The local government continues to place priority on improved housing for residents under its comprehensive development road map. During the 13th Five-Year Plan (2016-20) period, at least nine major relocation sites for poverty alleviation involved nearly 18,000 residents of more than 4,300 households, accounting for about one-quarter of impoverished communities.

In terms of medical care, investments include more standardized facilities to improve village clinic networks and physician follow-up services to further improve healthcare security for poverty-hit and relocated households.

More than 80 million yuan has also been invested in Huanjiang's early education sector, with the coverage rate of inclusive kindergartens hitting over 90 percent and the enrollment rate of preschool education at 95.3 percent. In line with plans to boost the educational sector and ensure zero dropout rates, advanced facilities and educational services are rolling out at relocated communities.
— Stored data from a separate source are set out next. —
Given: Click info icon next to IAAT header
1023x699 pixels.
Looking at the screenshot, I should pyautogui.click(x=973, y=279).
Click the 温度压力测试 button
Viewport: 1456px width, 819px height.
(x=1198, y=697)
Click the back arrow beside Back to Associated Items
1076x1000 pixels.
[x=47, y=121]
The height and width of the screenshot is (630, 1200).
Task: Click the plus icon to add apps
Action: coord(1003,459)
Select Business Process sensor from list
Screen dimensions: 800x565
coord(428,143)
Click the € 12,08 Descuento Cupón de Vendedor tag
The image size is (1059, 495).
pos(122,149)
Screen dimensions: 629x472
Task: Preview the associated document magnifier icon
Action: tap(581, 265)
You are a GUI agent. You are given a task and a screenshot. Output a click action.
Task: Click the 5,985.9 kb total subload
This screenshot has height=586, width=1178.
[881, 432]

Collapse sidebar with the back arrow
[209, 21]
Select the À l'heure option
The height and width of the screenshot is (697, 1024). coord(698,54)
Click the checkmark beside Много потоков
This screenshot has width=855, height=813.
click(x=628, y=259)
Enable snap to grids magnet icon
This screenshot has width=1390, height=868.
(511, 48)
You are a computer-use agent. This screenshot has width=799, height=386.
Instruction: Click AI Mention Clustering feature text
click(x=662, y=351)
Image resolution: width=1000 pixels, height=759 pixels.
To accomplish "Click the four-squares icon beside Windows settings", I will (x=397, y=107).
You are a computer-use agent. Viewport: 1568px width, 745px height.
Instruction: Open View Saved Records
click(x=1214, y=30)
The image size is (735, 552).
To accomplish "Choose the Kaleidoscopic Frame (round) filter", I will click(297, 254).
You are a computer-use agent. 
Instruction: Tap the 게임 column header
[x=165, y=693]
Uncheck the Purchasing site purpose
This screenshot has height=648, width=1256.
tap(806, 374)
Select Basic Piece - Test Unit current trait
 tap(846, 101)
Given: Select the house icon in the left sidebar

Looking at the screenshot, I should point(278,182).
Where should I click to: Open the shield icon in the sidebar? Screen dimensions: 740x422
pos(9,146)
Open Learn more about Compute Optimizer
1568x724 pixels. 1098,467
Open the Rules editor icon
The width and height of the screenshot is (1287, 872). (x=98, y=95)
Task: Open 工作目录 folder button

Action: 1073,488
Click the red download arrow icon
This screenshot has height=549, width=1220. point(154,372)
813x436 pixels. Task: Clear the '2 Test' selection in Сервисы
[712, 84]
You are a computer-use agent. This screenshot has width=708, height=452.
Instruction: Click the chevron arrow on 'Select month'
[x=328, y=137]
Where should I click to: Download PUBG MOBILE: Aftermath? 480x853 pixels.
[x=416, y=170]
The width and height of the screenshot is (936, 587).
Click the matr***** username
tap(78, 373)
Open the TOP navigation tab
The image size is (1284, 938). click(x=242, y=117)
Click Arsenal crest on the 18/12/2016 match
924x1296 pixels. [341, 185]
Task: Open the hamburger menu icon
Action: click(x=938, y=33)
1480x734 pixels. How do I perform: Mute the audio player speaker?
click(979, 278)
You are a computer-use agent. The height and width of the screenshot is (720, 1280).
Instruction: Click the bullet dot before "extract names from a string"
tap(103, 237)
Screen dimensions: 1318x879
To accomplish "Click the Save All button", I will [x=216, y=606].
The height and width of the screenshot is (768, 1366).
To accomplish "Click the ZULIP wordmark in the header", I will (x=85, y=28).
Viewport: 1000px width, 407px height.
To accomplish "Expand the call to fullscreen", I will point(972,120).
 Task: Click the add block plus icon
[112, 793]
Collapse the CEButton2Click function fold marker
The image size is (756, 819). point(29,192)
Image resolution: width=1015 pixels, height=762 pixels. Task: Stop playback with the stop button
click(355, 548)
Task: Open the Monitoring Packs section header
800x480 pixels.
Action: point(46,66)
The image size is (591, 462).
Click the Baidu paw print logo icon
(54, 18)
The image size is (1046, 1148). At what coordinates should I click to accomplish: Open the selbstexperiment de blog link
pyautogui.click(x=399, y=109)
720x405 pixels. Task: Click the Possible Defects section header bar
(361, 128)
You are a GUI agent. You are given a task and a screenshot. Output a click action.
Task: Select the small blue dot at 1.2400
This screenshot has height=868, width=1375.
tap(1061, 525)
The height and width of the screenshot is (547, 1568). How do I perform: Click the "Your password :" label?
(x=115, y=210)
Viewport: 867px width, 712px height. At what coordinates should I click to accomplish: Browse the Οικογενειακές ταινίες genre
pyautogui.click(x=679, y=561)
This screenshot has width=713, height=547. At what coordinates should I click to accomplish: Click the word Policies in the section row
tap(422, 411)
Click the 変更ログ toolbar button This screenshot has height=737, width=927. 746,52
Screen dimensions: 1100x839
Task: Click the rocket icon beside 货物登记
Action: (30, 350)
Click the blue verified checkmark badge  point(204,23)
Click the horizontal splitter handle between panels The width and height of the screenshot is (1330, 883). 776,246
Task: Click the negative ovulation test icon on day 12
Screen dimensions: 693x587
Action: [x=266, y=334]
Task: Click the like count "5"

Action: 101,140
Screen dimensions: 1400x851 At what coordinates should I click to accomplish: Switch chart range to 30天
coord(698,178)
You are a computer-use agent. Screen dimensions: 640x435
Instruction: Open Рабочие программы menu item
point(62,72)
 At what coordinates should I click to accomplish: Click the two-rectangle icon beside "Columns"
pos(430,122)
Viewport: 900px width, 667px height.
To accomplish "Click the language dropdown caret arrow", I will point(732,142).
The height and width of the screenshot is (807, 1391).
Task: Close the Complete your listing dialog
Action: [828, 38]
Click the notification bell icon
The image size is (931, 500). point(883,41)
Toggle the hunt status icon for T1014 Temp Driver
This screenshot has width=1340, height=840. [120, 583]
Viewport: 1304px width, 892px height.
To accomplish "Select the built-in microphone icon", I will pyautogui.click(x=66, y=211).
Building and preserving the cultural sphere is also an important element of Huanjiang's development path for the ethnic community, with at least 27 teams and groups set up to promote and practice literary and artistic training courses, as well as local drama and folk, song and dance performances.

Xianan resident Tan Jianxin, 68, is one of the few remaining master craftsmen of traditional Maonan Nuo dance masks used in ethnic rituals and celebrations. He runs government-supported craftsmanship workshops, numbering about 20 participants each, for poverty-hit villagers. Tan takes about a week to create a handmade wooden face mask, which can fetch about 800 yuan. The larger versions, more than a meter high, each take him about one month to make and are bought by museums and serious collectors for about 8,000 yuan apiece.

"I'm a sixth-generation mask maker and I've been doing this my whole life. The anti-poverty development focus has turned this into a viable profession. You can make up to 60,000 yuan a year," said Tan, who has four main apprentices, including his 36-year-old son, aside from the poverty-hit residents who sign up for his workshops. The work is not easy, Tan said, with the eyes, nose and mouth the hardest features of the mask to carve.

"You have to start over again if you don't do it well. But it's a chance to preserve our heritage and learn an important, lifelong skill for making a living at the same time," he said.

"It's worth it, once you commit to it."